■ EXERCISE BRIEF
Rewrite the following lines as a numbered list, omitting any blank lines.

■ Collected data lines
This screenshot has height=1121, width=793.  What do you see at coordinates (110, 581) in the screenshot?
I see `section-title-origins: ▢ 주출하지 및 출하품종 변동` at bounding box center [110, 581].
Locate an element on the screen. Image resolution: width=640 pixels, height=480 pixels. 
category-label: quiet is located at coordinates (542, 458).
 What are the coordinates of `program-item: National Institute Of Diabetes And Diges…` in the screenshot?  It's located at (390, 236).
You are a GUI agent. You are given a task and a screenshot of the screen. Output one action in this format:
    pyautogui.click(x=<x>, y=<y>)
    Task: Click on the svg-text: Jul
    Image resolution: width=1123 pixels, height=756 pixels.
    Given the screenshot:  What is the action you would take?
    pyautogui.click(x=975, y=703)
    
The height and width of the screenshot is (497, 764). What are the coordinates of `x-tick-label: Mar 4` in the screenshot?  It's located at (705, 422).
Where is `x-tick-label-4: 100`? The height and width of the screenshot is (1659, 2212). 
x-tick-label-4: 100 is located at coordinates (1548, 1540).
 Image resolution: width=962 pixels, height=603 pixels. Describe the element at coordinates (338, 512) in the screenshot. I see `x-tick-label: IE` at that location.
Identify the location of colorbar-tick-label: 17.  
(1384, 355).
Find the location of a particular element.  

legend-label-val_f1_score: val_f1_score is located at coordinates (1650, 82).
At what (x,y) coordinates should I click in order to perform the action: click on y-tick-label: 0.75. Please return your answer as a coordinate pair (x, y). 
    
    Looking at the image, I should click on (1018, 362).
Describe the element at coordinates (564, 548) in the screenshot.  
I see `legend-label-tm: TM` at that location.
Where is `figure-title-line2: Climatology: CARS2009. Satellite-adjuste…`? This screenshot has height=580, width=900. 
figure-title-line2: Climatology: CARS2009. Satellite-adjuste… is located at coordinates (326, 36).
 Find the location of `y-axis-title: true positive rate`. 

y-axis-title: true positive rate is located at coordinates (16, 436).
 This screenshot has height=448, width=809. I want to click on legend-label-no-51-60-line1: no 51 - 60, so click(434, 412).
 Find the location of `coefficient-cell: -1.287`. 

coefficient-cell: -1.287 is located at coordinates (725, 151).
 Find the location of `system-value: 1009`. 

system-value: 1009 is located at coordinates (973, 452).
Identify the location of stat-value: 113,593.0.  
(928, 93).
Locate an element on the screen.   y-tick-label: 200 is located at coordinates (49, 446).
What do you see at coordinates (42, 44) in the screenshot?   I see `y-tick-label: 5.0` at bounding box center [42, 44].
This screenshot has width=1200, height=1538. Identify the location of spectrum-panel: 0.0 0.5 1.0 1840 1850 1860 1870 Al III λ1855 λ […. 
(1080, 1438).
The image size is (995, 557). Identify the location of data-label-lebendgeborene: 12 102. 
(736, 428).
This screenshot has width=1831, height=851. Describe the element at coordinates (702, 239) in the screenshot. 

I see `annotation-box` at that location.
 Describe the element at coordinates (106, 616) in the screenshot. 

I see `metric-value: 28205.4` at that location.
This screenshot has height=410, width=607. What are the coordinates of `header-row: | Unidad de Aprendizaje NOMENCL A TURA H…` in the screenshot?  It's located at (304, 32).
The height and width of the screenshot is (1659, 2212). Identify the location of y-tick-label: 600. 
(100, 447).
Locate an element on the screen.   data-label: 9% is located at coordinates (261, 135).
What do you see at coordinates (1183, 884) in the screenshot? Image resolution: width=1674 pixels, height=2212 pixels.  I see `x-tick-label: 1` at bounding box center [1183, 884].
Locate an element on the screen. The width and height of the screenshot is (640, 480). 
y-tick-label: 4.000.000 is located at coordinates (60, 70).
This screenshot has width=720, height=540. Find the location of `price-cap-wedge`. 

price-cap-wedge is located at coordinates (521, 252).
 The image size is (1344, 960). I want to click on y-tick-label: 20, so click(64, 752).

■ REPLY
1. This screenshot has height=1121, width=793.  What do you see at coordinates (110, 581) in the screenshot?
2. I see `section-title-origins: ▢ 주출하지 및 출하품종 변동` at bounding box center [110, 581].
3. Locate an element on the screen. Image resolution: width=640 pixels, height=480 pixels. 
4. category-label: quiet is located at coordinates (542, 458).
5.  What are the coordinates of `program-item: National Institute Of Diabetes And Diges…` in the screenshot?  It's located at (390, 236).
6. You are a GUI agent. You are given a task and a screenshot of the screen. Output one action in this format:
7.     pyautogui.click(x=<x>, y=<y>)
8.     Task: Click on the svg-text: Jul
9.     Image resolution: width=1123 pixels, height=756 pixels.
10.     Given the screenshot:  What is the action you would take?
11.     pyautogui.click(x=975, y=703)
12. The height and width of the screenshot is (497, 764). What are the coordinates of `x-tick-label: Mar 4` in the screenshot?  It's located at (705, 422).
13. Where is `x-tick-label-4: 100`? The height and width of the screenshot is (1659, 2212). 
14. x-tick-label-4: 100 is located at coordinates (1548, 1540).
15.  Image resolution: width=962 pixels, height=603 pixels. Describe the element at coordinates (338, 512) in the screenshot. I see `x-tick-label: IE` at that location.
16. Identify the location of colorbar-tick-label: 17.  
17. (1384, 355).
18. Find the location of a particular element.  
19. legend-label-val_f1_score: val_f1_score is located at coordinates (1650, 82).
20. At what (x,y) coordinates should I click in order to perform the action: click on y-tick-label: 0.75. Please return your answer as a coordinate pair (x, y). 
21.     Looking at the image, I should click on (1018, 362).
22. Describe the element at coordinates (564, 548) in the screenshot.  
23. I see `legend-label-tm: TM` at that location.
24. Where is `figure-title-line2: Climatology: CARS2009. Satellite-adjuste…`? This screenshot has height=580, width=900. 
25. figure-title-line2: Climatology: CARS2009. Satellite-adjuste… is located at coordinates (326, 36).
26.  Find the location of `y-axis-title: true positive rate`. 
27. y-axis-title: true positive rate is located at coordinates (16, 436).
28.  This screenshot has height=448, width=809. I want to click on legend-label-no-51-60-line1: no 51 - 60, so click(434, 412).
29.  Find the location of `coefficient-cell: -1.287`. 
30. coefficient-cell: -1.287 is located at coordinates (725, 151).
31.  Find the location of `system-value: 1009`. 
32. system-value: 1009 is located at coordinates (973, 452).
33. Identify the location of stat-value: 113,593.0.  
34. (928, 93).
35. Locate an element on the screen.   y-tick-label: 200 is located at coordinates (49, 446).
36. What do you see at coordinates (42, 44) in the screenshot?   I see `y-tick-label: 5.0` at bounding box center [42, 44].
37. This screenshot has width=1200, height=1538. Identify the location of spectrum-panel: 0.0 0.5 1.0 1840 1850 1860 1870 Al III λ1855 λ […. 
38. (1080, 1438).
39. The image size is (995, 557). Identify the location of data-label-lebendgeborene: 12 102. 
40. (736, 428).
41. This screenshot has width=1831, height=851. Describe the element at coordinates (702, 239) in the screenshot. 
42. I see `annotation-box` at that location.
43.  Describe the element at coordinates (106, 616) in the screenshot. 
44. I see `metric-value: 28205.4` at that location.
45. This screenshot has height=410, width=607. What are the coordinates of `header-row: | Unidad de Aprendizaje NOMENCL A TURA H…` in the screenshot?  It's located at (304, 32).
46. The height and width of the screenshot is (1659, 2212). Identify the location of y-tick-label: 600. 
47. (100, 447).
48. Locate an element on the screen.   data-label: 9% is located at coordinates (261, 135).
49. What do you see at coordinates (1183, 884) in the screenshot? Image resolution: width=1674 pixels, height=2212 pixels.  I see `x-tick-label: 1` at bounding box center [1183, 884].
50. Locate an element on the screen. The width and height of the screenshot is (640, 480). 
51. y-tick-label: 4.000.000 is located at coordinates (60, 70).
52. This screenshot has width=720, height=540. Find the location of `price-cap-wedge`. 
53. price-cap-wedge is located at coordinates (521, 252).
54.  The image size is (1344, 960). I want to click on y-tick-label: 20, so click(64, 752).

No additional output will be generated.